Required task:
Reproduce the records from their start through the line containing "pyautogui.click(x=100, y=295)", including that line.

Material:

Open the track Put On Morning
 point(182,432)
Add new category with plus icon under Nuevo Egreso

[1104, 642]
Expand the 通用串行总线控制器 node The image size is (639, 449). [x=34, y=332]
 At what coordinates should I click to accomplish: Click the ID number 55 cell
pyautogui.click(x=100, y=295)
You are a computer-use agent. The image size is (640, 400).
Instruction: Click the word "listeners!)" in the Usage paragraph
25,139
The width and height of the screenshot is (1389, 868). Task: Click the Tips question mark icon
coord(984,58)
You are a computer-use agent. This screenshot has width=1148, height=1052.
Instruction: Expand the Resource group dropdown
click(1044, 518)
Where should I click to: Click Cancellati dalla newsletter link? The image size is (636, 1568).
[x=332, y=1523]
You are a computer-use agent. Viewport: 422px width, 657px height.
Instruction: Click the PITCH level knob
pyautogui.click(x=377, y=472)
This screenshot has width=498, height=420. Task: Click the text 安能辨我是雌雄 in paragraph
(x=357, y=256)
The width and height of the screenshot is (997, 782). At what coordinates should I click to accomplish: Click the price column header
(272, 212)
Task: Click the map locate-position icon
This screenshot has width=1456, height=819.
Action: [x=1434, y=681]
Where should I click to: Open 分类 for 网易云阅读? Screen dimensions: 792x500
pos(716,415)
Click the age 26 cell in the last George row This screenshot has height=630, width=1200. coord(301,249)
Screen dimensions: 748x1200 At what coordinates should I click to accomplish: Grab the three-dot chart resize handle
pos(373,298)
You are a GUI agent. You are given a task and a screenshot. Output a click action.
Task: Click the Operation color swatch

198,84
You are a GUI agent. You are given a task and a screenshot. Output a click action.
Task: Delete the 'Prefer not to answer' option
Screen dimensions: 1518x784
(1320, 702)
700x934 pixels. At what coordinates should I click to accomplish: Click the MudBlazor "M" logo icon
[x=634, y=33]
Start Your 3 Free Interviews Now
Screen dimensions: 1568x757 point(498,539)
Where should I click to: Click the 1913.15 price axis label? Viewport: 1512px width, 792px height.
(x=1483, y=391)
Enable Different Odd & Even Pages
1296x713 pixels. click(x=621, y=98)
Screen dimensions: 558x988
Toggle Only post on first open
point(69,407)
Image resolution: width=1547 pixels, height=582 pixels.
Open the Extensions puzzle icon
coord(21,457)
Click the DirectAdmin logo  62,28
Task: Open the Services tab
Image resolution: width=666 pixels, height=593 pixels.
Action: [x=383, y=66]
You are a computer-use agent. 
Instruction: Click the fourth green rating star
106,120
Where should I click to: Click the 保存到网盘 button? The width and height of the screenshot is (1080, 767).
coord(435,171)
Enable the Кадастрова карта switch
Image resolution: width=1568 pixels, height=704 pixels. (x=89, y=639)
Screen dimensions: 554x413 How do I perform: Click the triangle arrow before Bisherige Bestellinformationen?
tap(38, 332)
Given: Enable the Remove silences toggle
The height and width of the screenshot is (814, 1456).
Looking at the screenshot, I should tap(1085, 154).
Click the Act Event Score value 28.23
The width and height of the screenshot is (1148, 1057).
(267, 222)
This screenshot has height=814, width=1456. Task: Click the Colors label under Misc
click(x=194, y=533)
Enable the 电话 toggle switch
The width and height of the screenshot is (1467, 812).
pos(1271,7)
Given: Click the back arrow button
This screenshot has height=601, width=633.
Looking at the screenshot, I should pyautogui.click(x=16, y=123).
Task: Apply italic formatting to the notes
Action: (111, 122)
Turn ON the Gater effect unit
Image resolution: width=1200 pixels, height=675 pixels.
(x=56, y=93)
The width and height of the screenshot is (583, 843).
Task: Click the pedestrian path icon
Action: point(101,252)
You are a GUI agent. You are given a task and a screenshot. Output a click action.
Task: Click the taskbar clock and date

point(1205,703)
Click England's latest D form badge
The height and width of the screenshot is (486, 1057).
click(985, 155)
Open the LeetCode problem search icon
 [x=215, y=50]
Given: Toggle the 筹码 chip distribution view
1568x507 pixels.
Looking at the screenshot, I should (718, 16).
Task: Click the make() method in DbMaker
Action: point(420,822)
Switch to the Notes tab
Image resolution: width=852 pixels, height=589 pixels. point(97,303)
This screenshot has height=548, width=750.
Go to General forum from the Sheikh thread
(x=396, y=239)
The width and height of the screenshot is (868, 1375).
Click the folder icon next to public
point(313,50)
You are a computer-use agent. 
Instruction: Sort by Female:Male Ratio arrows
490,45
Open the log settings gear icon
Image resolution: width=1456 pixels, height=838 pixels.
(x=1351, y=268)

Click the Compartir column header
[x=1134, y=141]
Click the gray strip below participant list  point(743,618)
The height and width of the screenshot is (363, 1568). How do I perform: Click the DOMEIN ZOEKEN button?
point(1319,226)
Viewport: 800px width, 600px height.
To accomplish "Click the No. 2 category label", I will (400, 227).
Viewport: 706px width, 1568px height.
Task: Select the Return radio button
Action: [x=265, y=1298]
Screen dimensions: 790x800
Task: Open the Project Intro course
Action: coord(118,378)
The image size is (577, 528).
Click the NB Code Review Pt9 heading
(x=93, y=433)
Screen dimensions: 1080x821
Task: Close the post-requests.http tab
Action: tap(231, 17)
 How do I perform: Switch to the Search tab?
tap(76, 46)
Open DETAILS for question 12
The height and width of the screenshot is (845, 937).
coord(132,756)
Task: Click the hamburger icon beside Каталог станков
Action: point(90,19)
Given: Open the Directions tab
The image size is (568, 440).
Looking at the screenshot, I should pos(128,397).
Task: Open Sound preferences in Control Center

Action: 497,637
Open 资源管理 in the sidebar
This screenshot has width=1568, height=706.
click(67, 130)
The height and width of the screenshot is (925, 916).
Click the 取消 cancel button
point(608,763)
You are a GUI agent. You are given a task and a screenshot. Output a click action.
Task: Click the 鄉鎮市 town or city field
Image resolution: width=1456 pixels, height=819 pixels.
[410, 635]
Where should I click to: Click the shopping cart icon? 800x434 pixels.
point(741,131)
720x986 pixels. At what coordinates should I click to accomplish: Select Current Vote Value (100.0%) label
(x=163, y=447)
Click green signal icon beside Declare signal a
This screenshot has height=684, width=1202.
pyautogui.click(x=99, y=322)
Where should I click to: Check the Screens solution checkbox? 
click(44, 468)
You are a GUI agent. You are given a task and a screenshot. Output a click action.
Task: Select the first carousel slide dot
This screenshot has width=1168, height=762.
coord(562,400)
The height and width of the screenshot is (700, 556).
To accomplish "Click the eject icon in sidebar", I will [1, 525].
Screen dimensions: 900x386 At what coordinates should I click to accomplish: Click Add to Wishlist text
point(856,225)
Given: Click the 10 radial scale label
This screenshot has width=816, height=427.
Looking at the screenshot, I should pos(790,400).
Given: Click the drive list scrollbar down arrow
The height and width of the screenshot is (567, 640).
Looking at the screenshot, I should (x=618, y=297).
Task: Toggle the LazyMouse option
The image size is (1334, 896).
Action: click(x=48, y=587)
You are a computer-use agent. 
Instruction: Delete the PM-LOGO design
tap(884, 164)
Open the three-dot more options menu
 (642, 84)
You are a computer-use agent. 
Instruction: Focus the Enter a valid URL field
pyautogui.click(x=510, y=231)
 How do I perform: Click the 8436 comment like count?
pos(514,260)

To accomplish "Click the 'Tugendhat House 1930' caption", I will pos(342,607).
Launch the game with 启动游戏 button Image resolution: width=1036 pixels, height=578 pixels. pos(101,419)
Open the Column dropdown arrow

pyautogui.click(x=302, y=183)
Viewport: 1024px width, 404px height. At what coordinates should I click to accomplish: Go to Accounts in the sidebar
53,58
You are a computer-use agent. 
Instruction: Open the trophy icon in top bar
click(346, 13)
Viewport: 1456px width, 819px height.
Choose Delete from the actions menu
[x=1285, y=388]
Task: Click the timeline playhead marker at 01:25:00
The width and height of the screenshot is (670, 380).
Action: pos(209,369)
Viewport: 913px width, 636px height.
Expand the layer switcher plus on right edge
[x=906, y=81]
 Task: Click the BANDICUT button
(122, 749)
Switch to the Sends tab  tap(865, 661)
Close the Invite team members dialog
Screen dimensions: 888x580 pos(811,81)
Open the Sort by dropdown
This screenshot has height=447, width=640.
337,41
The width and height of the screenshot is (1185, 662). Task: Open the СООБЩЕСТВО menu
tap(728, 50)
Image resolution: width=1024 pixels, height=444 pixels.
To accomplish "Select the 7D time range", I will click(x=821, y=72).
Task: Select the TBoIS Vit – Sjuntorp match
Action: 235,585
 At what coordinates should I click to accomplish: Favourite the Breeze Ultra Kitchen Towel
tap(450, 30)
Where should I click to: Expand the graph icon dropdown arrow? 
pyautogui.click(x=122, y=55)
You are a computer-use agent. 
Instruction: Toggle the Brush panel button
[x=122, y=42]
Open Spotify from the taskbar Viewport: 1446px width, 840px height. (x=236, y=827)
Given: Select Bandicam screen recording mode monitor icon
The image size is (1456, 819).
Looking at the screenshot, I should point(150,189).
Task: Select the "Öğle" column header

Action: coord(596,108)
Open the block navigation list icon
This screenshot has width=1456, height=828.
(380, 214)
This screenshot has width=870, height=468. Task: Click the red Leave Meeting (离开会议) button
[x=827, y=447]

Full response:
Open the track Put On Morning
 point(182,432)
Add new category with plus icon under Nuevo Egreso

[1104, 642]
Expand the 通用串行总线控制器 node The image size is (639, 449). [x=34, y=332]
 At what coordinates should I click to accomplish: Click the ID number 55 cell
pyautogui.click(x=100, y=295)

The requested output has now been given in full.